Similar as in the introduction, we generate data for the simple linear DAG X→Y→Z. Lets define the GCM and fit it to the
data:

In [None]:
import networkx as nx
import dowhy.gcm as gcm

causal_model = gcm.StructuralCausalModel(nx.DiGraph([('X', 'Y'), ('Y', 'Z')]))
gcm.auto.assign_causal_mechanisms(causal_model, data) # Automatically assigns additive noise models to non-root nodes
gcm.fit(causal_model, data)

We now learned the generative models of the variables, based on the defined causal graph and the additive noise model assumption.
To generate new samples from this model, we can now simply call:

In [None]:
generated_data = gcm.draw_samples(causal_model, num_samples=1000)
generated_data.head()

If our modeling assumptions are correct, the generated data should now resemble the observed data distribution. A quick
way to make sure of this is to estimate the KL-divergence between observed and generated distribution:

In [None]:
gcm.divergence.auto_estimate_kl_divergence(data.to_numpy(), generated_data.to_numpy())

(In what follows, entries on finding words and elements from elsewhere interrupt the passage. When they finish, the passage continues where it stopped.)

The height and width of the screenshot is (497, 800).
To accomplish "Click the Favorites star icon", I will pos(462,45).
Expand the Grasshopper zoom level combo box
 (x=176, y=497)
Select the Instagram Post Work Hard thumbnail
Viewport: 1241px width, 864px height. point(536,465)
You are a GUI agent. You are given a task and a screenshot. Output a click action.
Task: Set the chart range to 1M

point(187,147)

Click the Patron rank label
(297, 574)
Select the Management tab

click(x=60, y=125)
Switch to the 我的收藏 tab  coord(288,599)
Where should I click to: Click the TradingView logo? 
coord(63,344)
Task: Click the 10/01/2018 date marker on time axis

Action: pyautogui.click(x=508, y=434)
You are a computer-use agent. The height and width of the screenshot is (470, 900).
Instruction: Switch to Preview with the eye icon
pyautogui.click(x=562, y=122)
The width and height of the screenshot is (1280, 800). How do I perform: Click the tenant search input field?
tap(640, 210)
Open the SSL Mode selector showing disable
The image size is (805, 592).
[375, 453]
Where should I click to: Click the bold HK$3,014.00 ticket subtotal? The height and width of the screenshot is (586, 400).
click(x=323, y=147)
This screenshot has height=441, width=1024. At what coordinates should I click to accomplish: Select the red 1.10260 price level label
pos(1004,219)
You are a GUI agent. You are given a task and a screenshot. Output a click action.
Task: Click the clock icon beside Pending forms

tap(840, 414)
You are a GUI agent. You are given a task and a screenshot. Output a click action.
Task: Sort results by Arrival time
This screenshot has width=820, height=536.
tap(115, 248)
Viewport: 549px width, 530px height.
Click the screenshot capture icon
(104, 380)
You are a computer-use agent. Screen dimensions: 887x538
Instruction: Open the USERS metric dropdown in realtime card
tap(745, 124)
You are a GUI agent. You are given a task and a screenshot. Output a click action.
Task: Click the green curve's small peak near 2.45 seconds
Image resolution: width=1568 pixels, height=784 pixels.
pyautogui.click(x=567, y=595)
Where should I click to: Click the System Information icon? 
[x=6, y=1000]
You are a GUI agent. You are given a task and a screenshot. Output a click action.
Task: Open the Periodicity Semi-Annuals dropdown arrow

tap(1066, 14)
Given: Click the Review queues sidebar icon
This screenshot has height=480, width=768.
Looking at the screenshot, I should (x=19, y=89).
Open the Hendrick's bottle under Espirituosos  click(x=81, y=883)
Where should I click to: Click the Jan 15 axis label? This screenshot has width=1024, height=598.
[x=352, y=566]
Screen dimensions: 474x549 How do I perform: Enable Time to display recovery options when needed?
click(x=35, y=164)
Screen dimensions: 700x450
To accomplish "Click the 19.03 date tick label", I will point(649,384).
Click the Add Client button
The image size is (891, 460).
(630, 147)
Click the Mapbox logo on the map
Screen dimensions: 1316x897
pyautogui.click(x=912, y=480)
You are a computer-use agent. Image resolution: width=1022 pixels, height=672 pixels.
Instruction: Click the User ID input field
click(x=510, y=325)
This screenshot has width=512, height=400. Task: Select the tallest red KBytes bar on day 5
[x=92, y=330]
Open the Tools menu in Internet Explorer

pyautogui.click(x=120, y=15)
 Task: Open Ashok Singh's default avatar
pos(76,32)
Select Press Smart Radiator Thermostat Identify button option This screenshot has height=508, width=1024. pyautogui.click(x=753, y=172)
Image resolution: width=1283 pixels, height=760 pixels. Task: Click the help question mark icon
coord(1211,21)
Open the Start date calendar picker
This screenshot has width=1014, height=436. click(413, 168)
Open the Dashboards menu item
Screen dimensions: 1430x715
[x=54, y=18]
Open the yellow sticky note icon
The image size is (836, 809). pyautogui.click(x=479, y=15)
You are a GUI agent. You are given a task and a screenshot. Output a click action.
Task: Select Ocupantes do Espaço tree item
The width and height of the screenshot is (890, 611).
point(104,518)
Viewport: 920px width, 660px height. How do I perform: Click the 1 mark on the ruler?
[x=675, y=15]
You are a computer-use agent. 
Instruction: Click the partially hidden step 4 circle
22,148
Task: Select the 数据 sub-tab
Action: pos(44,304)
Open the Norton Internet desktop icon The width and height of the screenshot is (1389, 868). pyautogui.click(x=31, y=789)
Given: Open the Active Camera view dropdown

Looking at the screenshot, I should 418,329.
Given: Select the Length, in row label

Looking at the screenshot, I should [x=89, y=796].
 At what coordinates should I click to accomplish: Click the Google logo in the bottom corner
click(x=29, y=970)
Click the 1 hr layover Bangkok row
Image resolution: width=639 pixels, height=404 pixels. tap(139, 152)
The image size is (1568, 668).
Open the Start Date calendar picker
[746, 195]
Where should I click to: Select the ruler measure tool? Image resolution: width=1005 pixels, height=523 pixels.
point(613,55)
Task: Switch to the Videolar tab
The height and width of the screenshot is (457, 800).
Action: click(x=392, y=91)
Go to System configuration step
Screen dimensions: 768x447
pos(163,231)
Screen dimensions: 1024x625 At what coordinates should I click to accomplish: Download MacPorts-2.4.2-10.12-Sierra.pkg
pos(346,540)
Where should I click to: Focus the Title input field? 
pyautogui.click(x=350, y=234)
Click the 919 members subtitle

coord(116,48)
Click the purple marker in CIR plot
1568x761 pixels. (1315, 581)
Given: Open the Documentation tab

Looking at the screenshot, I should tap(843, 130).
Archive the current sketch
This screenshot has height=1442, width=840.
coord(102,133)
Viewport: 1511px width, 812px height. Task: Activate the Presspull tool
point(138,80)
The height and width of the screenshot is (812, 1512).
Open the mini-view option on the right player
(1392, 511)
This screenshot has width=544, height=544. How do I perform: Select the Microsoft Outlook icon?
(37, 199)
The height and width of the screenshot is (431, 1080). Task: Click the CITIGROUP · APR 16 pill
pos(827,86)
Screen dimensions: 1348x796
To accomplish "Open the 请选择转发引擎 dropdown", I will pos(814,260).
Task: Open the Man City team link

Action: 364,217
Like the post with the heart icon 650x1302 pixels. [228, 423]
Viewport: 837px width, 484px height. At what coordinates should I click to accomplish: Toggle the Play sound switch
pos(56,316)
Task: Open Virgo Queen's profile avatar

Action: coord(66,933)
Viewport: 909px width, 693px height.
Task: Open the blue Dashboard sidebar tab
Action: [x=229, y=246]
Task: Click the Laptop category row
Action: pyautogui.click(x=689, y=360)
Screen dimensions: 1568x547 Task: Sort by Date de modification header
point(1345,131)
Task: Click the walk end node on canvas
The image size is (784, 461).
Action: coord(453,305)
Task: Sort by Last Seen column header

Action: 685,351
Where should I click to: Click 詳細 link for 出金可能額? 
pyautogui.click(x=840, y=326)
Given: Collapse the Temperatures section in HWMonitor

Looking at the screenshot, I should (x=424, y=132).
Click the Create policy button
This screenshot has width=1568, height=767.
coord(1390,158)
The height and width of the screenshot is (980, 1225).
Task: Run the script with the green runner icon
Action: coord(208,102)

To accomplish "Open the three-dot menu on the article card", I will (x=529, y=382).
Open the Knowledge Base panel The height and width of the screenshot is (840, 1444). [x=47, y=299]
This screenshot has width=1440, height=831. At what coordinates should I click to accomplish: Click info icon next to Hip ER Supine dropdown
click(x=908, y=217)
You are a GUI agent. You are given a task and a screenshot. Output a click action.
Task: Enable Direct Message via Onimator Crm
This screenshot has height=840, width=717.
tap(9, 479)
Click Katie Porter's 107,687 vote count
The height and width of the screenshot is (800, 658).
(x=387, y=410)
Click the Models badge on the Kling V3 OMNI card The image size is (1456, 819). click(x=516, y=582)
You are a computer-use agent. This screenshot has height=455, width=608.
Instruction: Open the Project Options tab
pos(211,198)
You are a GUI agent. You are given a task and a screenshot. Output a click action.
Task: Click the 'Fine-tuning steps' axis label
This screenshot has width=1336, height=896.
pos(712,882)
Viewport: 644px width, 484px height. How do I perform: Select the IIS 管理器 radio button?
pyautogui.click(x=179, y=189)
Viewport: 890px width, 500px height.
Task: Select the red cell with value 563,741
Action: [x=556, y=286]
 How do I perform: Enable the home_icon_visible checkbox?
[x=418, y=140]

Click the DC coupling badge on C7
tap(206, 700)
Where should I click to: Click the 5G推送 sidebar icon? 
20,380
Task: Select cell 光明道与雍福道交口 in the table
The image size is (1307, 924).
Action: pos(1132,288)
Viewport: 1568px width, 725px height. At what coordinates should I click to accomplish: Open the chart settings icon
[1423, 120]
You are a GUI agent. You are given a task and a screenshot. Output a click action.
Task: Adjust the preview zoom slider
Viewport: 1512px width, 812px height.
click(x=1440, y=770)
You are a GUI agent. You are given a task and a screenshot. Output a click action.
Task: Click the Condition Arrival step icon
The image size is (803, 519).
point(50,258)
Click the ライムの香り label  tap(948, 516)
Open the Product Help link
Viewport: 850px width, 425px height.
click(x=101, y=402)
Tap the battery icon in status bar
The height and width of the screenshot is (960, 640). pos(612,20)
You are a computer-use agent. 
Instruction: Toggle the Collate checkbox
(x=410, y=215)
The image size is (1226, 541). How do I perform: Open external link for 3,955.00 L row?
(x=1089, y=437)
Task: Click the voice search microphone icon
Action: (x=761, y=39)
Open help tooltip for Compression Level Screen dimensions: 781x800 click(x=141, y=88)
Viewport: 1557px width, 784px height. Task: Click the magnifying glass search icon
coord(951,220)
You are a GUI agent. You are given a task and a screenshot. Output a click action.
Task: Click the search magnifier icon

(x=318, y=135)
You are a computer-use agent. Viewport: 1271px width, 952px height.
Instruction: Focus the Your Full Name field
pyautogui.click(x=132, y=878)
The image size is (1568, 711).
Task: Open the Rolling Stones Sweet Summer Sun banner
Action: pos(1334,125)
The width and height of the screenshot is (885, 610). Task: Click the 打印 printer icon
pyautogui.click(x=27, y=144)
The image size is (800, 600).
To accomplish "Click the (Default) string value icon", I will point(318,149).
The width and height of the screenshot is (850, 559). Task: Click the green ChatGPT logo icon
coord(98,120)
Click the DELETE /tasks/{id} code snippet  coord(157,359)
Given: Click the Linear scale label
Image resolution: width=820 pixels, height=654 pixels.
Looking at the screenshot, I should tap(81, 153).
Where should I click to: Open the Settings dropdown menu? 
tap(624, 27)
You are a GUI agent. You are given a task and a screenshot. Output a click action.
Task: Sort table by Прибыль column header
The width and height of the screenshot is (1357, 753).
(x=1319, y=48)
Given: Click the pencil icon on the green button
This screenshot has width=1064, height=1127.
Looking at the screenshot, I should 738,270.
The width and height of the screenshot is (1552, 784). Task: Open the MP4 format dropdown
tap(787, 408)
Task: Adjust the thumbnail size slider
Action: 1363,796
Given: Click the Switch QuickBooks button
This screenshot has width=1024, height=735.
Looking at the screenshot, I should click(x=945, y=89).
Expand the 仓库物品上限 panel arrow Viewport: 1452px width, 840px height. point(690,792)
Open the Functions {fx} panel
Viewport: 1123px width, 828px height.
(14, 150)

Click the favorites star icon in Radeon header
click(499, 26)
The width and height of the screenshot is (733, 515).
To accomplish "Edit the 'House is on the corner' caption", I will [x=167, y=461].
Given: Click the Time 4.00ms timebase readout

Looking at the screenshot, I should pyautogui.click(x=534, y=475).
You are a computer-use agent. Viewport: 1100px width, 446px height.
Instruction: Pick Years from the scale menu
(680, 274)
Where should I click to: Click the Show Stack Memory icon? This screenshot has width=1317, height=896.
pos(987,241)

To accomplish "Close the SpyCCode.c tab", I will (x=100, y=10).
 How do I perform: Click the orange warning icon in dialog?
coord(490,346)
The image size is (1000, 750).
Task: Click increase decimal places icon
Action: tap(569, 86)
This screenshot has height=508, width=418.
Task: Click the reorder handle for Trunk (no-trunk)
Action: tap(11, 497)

Here, we expect the divergence to be (very) small.

**Note**: We **cannot** validate the correctness of a causal graph this way,
since any graph from a Markov equivalence class would be sufficient to generate data that is consistent with the observed one,
but only one particular graph would generate the correct interventional and counterfactual distributions. This is, seeing the example above,
X→Y→Z and X←Y←Z would generate the same observational distribution (since they encode the same conditionals), but only X→Y→Z would generate the
correct interventional distribution (e.g. when intervening on Y).